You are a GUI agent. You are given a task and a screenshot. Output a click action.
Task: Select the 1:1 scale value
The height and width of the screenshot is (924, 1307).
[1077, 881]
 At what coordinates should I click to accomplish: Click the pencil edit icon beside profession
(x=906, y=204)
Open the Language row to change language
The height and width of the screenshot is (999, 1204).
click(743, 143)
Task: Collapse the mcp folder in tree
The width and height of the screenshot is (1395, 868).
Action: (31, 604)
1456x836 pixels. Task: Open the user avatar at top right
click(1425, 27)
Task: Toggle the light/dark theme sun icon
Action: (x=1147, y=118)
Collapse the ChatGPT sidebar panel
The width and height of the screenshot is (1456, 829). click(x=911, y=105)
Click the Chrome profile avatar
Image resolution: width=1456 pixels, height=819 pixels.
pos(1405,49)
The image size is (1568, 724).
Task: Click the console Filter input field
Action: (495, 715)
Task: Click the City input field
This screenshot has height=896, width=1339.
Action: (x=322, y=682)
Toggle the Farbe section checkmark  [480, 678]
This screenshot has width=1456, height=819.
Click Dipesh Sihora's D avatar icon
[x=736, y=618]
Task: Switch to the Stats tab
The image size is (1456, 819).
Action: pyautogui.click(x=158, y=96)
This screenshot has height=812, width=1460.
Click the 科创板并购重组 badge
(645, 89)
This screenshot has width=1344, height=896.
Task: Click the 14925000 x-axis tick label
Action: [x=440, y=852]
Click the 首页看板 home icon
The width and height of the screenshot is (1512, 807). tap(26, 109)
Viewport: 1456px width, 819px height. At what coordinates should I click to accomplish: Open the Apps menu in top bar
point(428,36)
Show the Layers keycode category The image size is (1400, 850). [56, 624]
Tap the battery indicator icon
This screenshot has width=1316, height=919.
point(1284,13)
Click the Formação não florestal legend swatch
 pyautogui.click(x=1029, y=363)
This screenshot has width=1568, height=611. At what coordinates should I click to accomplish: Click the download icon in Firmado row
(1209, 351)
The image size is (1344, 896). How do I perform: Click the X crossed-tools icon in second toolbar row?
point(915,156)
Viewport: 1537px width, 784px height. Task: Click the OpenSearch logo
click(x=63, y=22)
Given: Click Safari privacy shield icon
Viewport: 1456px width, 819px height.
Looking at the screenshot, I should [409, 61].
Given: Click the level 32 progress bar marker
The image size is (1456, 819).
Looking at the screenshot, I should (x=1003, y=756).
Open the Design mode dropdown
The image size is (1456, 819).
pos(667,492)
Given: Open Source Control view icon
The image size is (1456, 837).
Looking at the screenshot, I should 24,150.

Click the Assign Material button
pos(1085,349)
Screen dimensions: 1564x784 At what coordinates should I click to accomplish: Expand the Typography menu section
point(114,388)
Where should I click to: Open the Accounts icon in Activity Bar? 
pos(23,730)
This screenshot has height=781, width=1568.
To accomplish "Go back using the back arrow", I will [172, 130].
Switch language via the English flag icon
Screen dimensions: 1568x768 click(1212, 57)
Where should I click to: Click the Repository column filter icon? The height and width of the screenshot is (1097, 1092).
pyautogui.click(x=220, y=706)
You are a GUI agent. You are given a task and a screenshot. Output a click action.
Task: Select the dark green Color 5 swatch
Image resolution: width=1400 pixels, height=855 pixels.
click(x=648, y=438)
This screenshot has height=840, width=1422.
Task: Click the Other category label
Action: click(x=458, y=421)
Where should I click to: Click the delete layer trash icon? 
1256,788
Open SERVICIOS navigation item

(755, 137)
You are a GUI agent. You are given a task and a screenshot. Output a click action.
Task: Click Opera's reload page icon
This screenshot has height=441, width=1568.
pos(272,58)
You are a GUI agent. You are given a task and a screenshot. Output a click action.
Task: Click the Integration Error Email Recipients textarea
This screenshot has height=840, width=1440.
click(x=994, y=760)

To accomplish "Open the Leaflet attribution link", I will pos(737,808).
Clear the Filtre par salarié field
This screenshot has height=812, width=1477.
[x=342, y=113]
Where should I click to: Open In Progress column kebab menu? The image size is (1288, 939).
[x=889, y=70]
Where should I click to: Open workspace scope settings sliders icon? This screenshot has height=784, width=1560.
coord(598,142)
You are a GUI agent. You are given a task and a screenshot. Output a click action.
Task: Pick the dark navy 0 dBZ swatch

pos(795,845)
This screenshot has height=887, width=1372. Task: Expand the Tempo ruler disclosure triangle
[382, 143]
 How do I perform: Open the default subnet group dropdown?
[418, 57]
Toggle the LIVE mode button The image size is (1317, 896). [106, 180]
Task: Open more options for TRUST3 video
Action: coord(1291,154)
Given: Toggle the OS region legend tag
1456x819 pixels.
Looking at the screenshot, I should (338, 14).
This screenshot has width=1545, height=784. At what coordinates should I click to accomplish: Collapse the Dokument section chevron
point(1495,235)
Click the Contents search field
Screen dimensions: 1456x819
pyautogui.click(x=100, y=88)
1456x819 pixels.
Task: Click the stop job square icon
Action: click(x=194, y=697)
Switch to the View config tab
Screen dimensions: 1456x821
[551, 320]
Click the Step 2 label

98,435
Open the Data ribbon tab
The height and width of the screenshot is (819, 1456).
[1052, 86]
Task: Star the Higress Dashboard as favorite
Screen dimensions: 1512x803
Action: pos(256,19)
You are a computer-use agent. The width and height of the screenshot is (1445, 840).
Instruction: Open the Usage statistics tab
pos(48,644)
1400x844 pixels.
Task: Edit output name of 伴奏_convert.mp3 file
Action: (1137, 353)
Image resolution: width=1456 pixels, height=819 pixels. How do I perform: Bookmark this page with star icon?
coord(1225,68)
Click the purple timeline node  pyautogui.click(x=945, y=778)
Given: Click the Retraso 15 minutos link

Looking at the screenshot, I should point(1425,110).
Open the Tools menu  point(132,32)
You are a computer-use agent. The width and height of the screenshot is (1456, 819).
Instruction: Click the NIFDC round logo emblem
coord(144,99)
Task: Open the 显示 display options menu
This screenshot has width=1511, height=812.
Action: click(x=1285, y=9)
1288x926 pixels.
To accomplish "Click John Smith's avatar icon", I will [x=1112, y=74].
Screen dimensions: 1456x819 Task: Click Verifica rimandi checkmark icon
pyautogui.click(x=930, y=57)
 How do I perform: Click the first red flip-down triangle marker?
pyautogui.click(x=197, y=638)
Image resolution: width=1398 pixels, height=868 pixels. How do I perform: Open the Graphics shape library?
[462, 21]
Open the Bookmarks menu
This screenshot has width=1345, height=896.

★ ★ ★

_Task statement_.
Everything in the listing above should be printed again exactly.

_Answer box_.
You are a GUI agent. You are given a task and a screenshot. Output a click action.
Task: Select the 1:1 scale value
The height and width of the screenshot is (924, 1307).
[1077, 881]
 At what coordinates should I click to accomplish: Click the pencil edit icon beside profession
(x=906, y=204)
Open the Language row to change language
The height and width of the screenshot is (999, 1204).
click(743, 143)
Task: Collapse the mcp folder in tree
The width and height of the screenshot is (1395, 868).
Action: (31, 604)
1456x836 pixels. Task: Open the user avatar at top right
click(1425, 27)
Task: Toggle the light/dark theme sun icon
Action: (x=1147, y=118)
Collapse the ChatGPT sidebar panel
The width and height of the screenshot is (1456, 829). click(x=911, y=105)
Click the Chrome profile avatar
Image resolution: width=1456 pixels, height=819 pixels.
pos(1405,49)
The image size is (1568, 724).
Task: Click the console Filter input field
Action: (495, 715)
Task: Click the City input field
This screenshot has height=896, width=1339.
Action: (x=322, y=682)
Toggle the Farbe section checkmark  [480, 678]
This screenshot has width=1456, height=819.
Click Dipesh Sihora's D avatar icon
[x=736, y=618]
Task: Switch to the Stats tab
The image size is (1456, 819).
Action: pyautogui.click(x=158, y=96)
This screenshot has height=812, width=1460.
Click the 科创板并购重组 badge
(645, 89)
This screenshot has width=1344, height=896.
Task: Click the 14925000 x-axis tick label
Action: [x=440, y=852]
Click the 首页看板 home icon
The width and height of the screenshot is (1512, 807). tap(26, 109)
Viewport: 1456px width, 819px height. At what coordinates should I click to accomplish: Open the Apps menu in top bar
point(428,36)
Show the Layers keycode category The image size is (1400, 850). [56, 624]
Tap the battery indicator icon
This screenshot has width=1316, height=919.
point(1284,13)
Click the Formação não florestal legend swatch
 pyautogui.click(x=1029, y=363)
This screenshot has width=1568, height=611. At what coordinates should I click to accomplish: Click the download icon in Firmado row
(1209, 351)
The image size is (1344, 896). How do I perform: Click the X crossed-tools icon in second toolbar row?
point(915,156)
Viewport: 1537px width, 784px height. Task: Click the OpenSearch logo
click(x=63, y=22)
Given: Click Safari privacy shield icon
Viewport: 1456px width, 819px height.
Looking at the screenshot, I should [409, 61].
Given: Click the level 32 progress bar marker
The image size is (1456, 819).
Looking at the screenshot, I should (x=1003, y=756).
Open the Design mode dropdown
The image size is (1456, 819).
pos(667,492)
Given: Open Source Control view icon
The image size is (1456, 837).
Looking at the screenshot, I should 24,150.

Click the Assign Material button
pos(1085,349)
Screen dimensions: 1564x784 At what coordinates should I click to accomplish: Expand the Typography menu section
point(114,388)
Where should I click to: Open the Accounts icon in Activity Bar? 
pos(23,730)
This screenshot has height=781, width=1568.
To accomplish "Go back using the back arrow", I will [172, 130].
Switch language via the English flag icon
Screen dimensions: 1568x768 click(1212, 57)
Where should I click to: Click the Repository column filter icon? The height and width of the screenshot is (1097, 1092).
pyautogui.click(x=220, y=706)
You are a GUI agent. You are given a task and a screenshot. Output a click action.
Task: Select the dark green Color 5 swatch
Image resolution: width=1400 pixels, height=855 pixels.
click(x=648, y=438)
This screenshot has height=840, width=1422.
Task: Click the Other category label
Action: click(x=458, y=421)
Where should I click to: Click the delete layer trash icon? 
1256,788
Open SERVICIOS navigation item

(755, 137)
You are a GUI agent. You are given a task and a screenshot. Output a click action.
Task: Click Opera's reload page icon
This screenshot has height=441, width=1568.
pos(272,58)
You are a GUI agent. You are given a task and a screenshot. Output a click action.
Task: Click the Integration Error Email Recipients textarea
This screenshot has height=840, width=1440.
click(x=994, y=760)

To accomplish "Open the Leaflet attribution link", I will pos(737,808).
Clear the Filtre par salarié field
This screenshot has height=812, width=1477.
[x=342, y=113]
Where should I click to: Open In Progress column kebab menu? The image size is (1288, 939).
[x=889, y=70]
Where should I click to: Open workspace scope settings sliders icon? This screenshot has height=784, width=1560.
coord(598,142)
You are a GUI agent. You are given a task and a screenshot. Output a click action.
Task: Pick the dark navy 0 dBZ swatch

pos(795,845)
This screenshot has height=887, width=1372. Task: Expand the Tempo ruler disclosure triangle
[382, 143]
 How do I perform: Open the default subnet group dropdown?
[418, 57]
Toggle the LIVE mode button The image size is (1317, 896). [106, 180]
Task: Open more options for TRUST3 video
Action: coord(1291,154)
Given: Toggle the OS region legend tag
1456x819 pixels.
Looking at the screenshot, I should (338, 14).
This screenshot has width=1545, height=784. At what coordinates should I click to accomplish: Collapse the Dokument section chevron
point(1495,235)
Click the Contents search field
Screen dimensions: 1456x819
pyautogui.click(x=100, y=88)
1456x819 pixels.
Task: Click the stop job square icon
Action: click(x=194, y=697)
Switch to the View config tab
Screen dimensions: 1456x821
[551, 320]
Click the Step 2 label

98,435
Open the Data ribbon tab
The height and width of the screenshot is (819, 1456).
[1052, 86]
Task: Star the Higress Dashboard as favorite
Screen dimensions: 1512x803
Action: pos(256,19)
You are a computer-use agent. The width and height of the screenshot is (1445, 840).
Instruction: Open the Usage statistics tab
pos(48,644)
1400x844 pixels.
Task: Edit output name of 伴奏_convert.mp3 file
Action: (1137, 353)
Image resolution: width=1456 pixels, height=819 pixels. How do I perform: Bookmark this page with star icon?
coord(1225,68)
Click the purple timeline node  pyautogui.click(x=945, y=778)
Given: Click the Retraso 15 minutos link

Looking at the screenshot, I should point(1425,110).
Open the Tools menu  point(132,32)
You are a computer-use agent. The width and height of the screenshot is (1456, 819).
Instruction: Click the NIFDC round logo emblem
coord(144,99)
Task: Open the 显示 display options menu
This screenshot has width=1511, height=812.
Action: click(x=1285, y=9)
1288x926 pixels.
To accomplish "Click John Smith's avatar icon", I will [x=1112, y=74].
Screen dimensions: 1456x819 Task: Click Verifica rimandi checkmark icon
pyautogui.click(x=930, y=57)
 How do I perform: Click the first red flip-down triangle marker?
pyautogui.click(x=197, y=638)
Image resolution: width=1398 pixels, height=868 pixels. How do I perform: Open the Graphics shape library?
[462, 21]
Open the Bookmarks menu
This screenshot has width=1345, height=896.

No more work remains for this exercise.